» Problem to solve: What you return must be every line below that includes the word "Task".

BEGIN

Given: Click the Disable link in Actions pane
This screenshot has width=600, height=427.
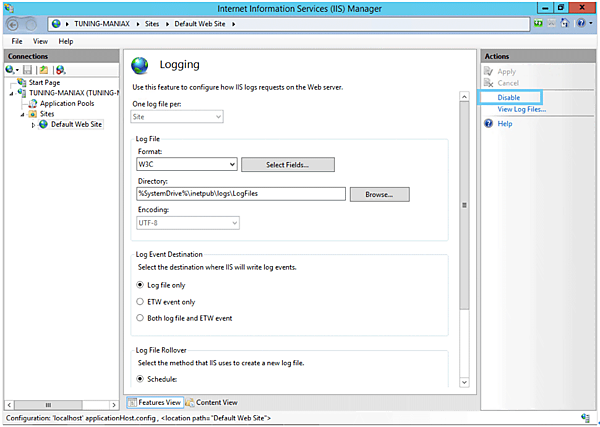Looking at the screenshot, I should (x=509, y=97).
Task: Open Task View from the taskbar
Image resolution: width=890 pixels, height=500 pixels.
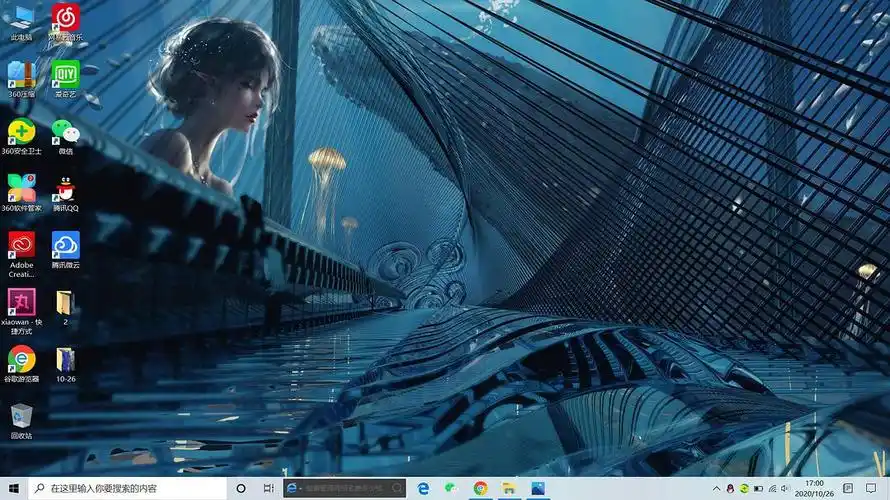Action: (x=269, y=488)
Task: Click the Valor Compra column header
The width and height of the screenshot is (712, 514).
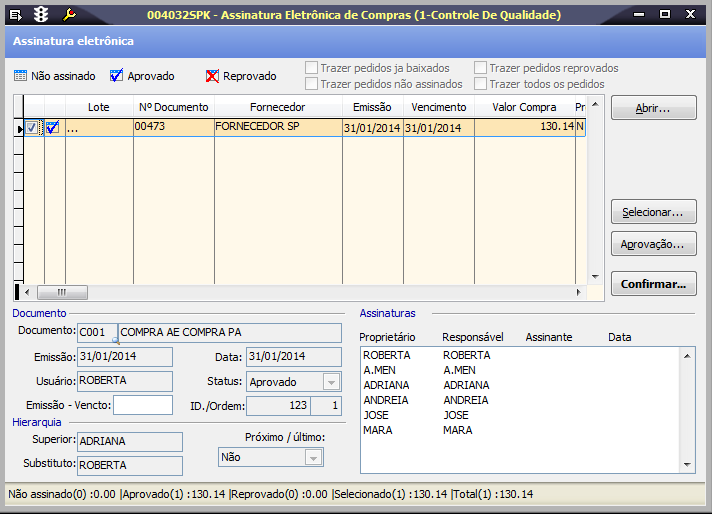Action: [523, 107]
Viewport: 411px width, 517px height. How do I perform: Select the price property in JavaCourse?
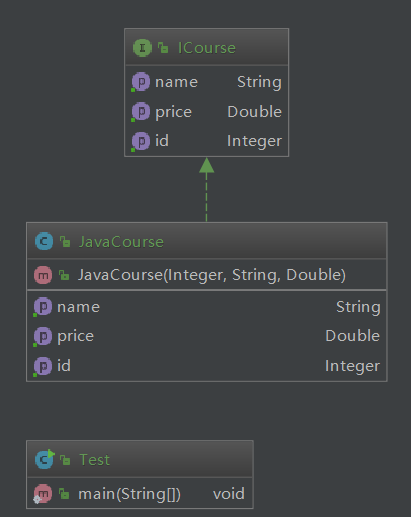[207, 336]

END

» Reply:
Task: Open Task View from the taskbar
Task: Click the Valor Compra column header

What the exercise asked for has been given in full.